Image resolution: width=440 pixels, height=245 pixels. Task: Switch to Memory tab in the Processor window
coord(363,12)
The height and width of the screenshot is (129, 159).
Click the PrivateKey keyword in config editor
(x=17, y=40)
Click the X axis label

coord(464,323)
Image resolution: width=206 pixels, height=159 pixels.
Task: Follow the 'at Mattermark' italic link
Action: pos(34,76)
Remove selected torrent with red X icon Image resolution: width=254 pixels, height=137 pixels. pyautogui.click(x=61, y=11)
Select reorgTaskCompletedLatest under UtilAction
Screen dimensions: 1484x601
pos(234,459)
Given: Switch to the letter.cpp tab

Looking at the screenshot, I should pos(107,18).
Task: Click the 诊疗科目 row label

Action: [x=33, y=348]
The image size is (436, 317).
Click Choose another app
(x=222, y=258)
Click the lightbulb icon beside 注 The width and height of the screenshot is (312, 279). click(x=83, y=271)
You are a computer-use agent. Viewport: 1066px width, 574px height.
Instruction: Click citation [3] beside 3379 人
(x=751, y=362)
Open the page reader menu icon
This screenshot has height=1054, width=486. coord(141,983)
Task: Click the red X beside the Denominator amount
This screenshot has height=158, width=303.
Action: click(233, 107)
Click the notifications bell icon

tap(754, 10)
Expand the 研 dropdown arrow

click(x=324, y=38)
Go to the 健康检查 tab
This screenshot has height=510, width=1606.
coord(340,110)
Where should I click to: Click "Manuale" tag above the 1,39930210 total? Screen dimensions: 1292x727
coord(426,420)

____________________

**Assigned task**
In this exercise, give every record above again exactly.

**Response to this exercise**
Image resolution: width=440 pixels, height=245 pixels. Task: Switch to Memory tab in the Processor window
coord(363,12)
The height and width of the screenshot is (129, 159).
Click the PrivateKey keyword in config editor
(x=17, y=40)
Click the X axis label

coord(464,323)
Image resolution: width=206 pixels, height=159 pixels.
Task: Follow the 'at Mattermark' italic link
Action: pos(34,76)
Remove selected torrent with red X icon Image resolution: width=254 pixels, height=137 pixels. pyautogui.click(x=61, y=11)
Select reorgTaskCompletedLatest under UtilAction
Screen dimensions: 1484x601
pos(234,459)
Given: Switch to the letter.cpp tab

Looking at the screenshot, I should pos(107,18).
Task: Click the 诊疗科目 row label

Action: [x=33, y=348]
The image size is (436, 317).
Click Choose another app
(x=222, y=258)
Click the lightbulb icon beside 注 The width and height of the screenshot is (312, 279). click(x=83, y=271)
You are a computer-use agent. Viewport: 1066px width, 574px height.
Instruction: Click citation [3] beside 3379 人
(x=751, y=362)
Open the page reader menu icon
This screenshot has height=1054, width=486. coord(141,983)
Task: Click the red X beside the Denominator amount
This screenshot has height=158, width=303.
Action: click(233, 107)
Click the notifications bell icon

tap(754, 10)
Expand the 研 dropdown arrow

click(x=324, y=38)
Go to the 健康检查 tab
This screenshot has height=510, width=1606.
coord(340,110)
Where should I click to: Click "Manuale" tag above the 1,39930210 total? Screen dimensions: 1292x727
coord(426,420)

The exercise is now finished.